Manoeuvres d'automne, Heinz G Konsalik

Publié le par Le Colibri

Manoeuvres d'automne, Heinz G Konsalik

Histoire

Schütze est un jeune officier allemand chargé d’un groupe de soldat durant les manœuvres d’automne effectuées devant l’empereur en 1913.

A la fois borné, sûr de son bon droit et adorant l’uniforme, il sert lors de la première guerre mondiale et évolue en grade. A la suite de la défaite de l’Allemagne, il retrouve sa femme et leurs trois enfants, devient placier en margarine mais ne perd pas l’amour de l’armée et de l’autorité.

Lorsqu’Hitler devient de plus en plus connu, Schütze a à la fois peur de ce simple caporal capable de captiver les foules, apprécie son idée de redonner à l’Allemagne une armée puissante, et s’effare devant les injustices toujours plus nombreuses.

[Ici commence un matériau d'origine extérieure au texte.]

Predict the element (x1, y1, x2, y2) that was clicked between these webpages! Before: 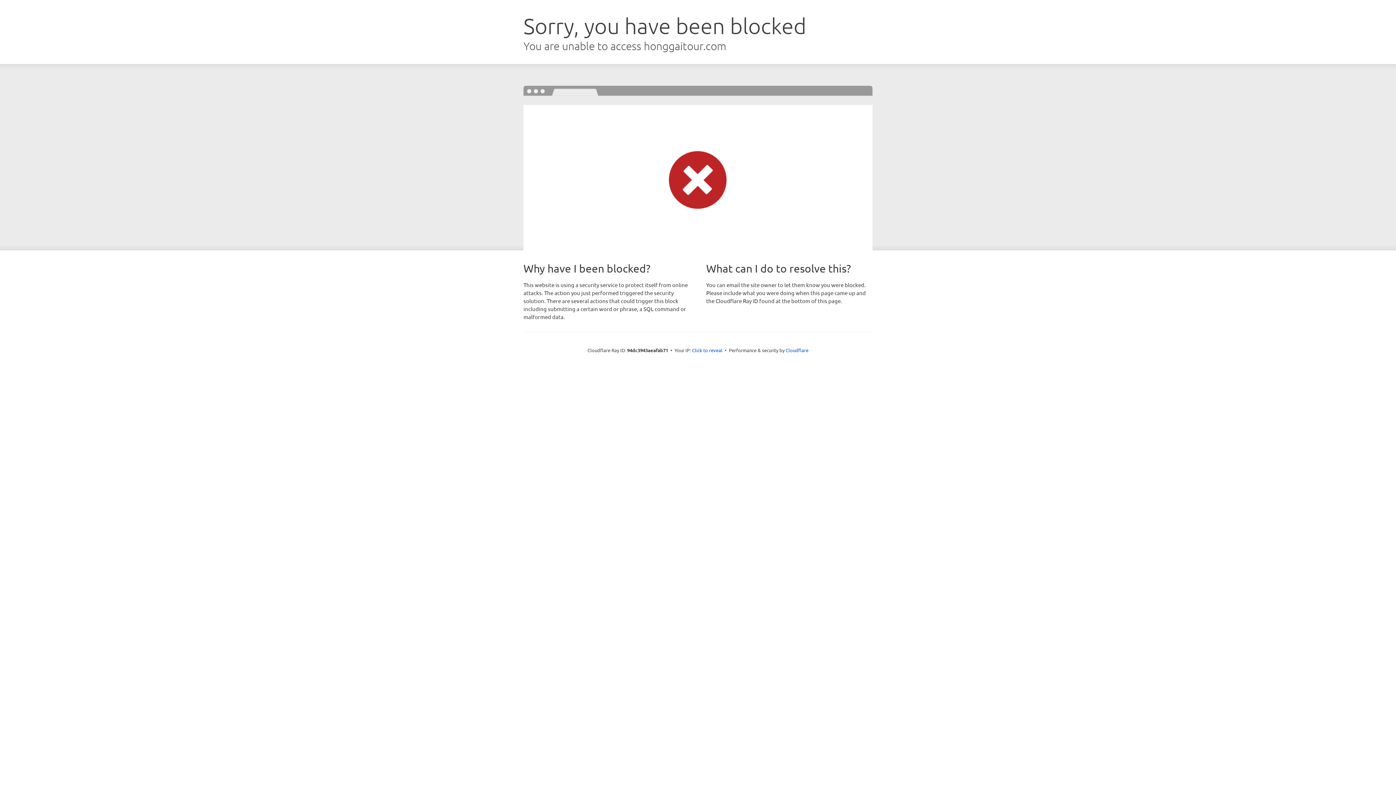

Malgré cela, il servira encore durant la seconde guerre mondiale, qui emportera ses dernières illusions : seul compte sa famille, et l’industrie permettra de la nourrir puis de la mettre à l’aise.

Enfin, il pourra assister aux manœuvres d’automne depuis le haut de la colline, invité par le ministère de la guerre…

Mon avis

Les premières pages ne m’ont vraiment pas fait adhérer : ce jeune homme buté, les mœurs rigides du début du siècle dernier, l’armée – allemande de surcroit – et la guerre…

Mais ensuite, j’ai découvert à quel point les personnages, pas forcément complexes, étaient justes dans l’expression de leur caractère. Même quand ils ont tort, on peut comprendre ce qui les amène à penser ainsi.

La douleur de la femme qui déteste la guerre car elle lui prend mari et fils, mais qui aime quand même son mari passionné par l’uniforme. La manière dont Schütze, lucide quant à l’horreur que représente Hitler, finit par partager l’engouement pour une Allemagne plus forte. Tout cela est tellement réaliste.

J’en ai parlé à un collègue pour qui ça a évoqué le film « Die Welle » (« La Vague », en français) que je vous conseille très fortement et dont vous trouverez le résumé ici : https://fr.wikipedia.org/wiki/La_Vague_(film)

Dans l’un comme dans l’autre, on est amené à revoir ses positions fermées, et à s’interroger sur la manière dont on aurait réagi pendant cette période troublée de l’histoire.

Alors bien sûr, le récit n’est pas frais ou léger, plutôt très tourné sur l’aspect militaire, et on est souvent amené à détester tel ou tel personnage : pourtant, criant de réalisme sur la nature humaine, je vous le conseille.